───── Texto de leitura ─────
REMESSA DAS PARTES PARA OS MEIOS COMUNS
SUSPENSÃO DA INSTÂNCIA
Sumário
1 - Tendo o cabeça de casal declarado a inexistência de testamento efetuado pelo inventariado, a afirmação da sua existência e a sua junção aos autos de inventário por outro interessado é ainda possível após o decurso do prazo para impugnação daquelas declarações, atento o disposto no art.º 568.º, alínea d), do C. P. Civil, 2 - Apresentado o testamento, se for questionada a capacidade do testador, a apreciação dessa questão permite a aplicação do disposto no art.º 1092.º do C. P. Civil e não o disposto no art.º 1093.º do mesmo diploma. 3 - Não pretendendo qualquer dos interessados questionar a validade desse testamento, como expressamente afirmaram, não podem os autos de inventário prosseguir sem que tal testamento seja considerado.
Texto Integral
Relator: Paula Ribas
1ª Adjunta: Maria Amália Santos
2ª Adjunta: Margarida Alexandra de Meira Pinto Gomes
Acordam na 3ª Secção Cível do Tribunal da Relação de Guimarães
I – Relatório:
Os autos principais reportam-se ao inventário aberto por morte de AA e BB, e que se iniciou por requerimento de CC e DD, em 23/03/2023.
───── Informação registada ─────
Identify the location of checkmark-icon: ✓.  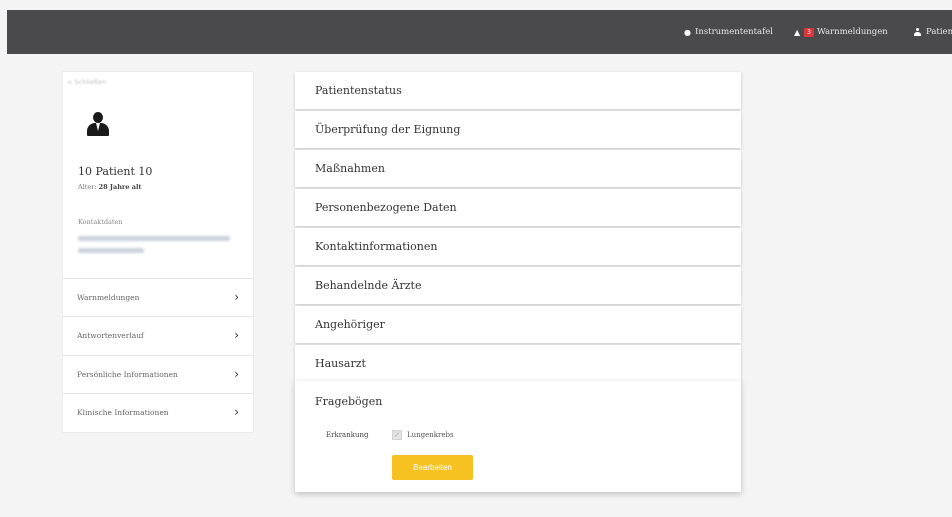
(397, 435).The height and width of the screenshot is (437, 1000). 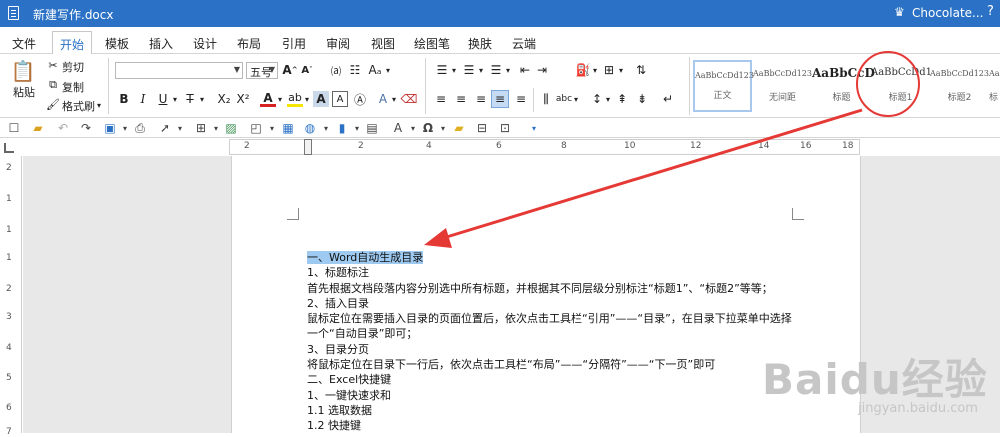 What do you see at coordinates (651, 174) in the screenshot?
I see `annotation-arrow-line` at bounding box center [651, 174].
─────
Tarefa:
Copie todo o texto sobre o inventário e o testamento, sem alterar nenhuma palavra.

Resultado:
REMESSA DAS PARTES PARA OS MEIOS COMUNS
SUSPENSÃO DA INSTÂNCIA
Sumário
1 - Tendo o cabeça de casal declarado a inexistência de testamento efetuado pelo inventariado, a afirmação da sua existência e a sua junção aos autos de inventário por outro interessado é ainda possível após o decurso do prazo para impugnação daquelas declarações, atento o disposto no art.º 568.º, alínea d), do C. P. Civil, 2 - Apresentado o testamento, se for questionada a capacidade do testador, a apreciação dessa questão permite a aplicação do disposto no art.º 1092.º do C. P. Civil e não o disposto no art.º 1093.º do mesmo diploma. 3 - Não pretendendo qualquer dos interessados questionar a validade desse testamento, como expressamente afirmaram, não podem os autos de inventário prosseguir sem que tal testamento seja considerado.
Texto Integral
Relator: Paula Ribas
1ª Adjunta: Maria Amália Santos
2ª Adjunta: Margarida Alexandra de Meira Pinto Gomes
Acordam na 3ª Secção Cível do Tribunal da Relação de Guimarães
I – Relatório:
Os autos principais reportam-se ao inventário aberto por morte de AA e BB, e que se iniciou por requerimento de CC e DD, em 23/03/2023.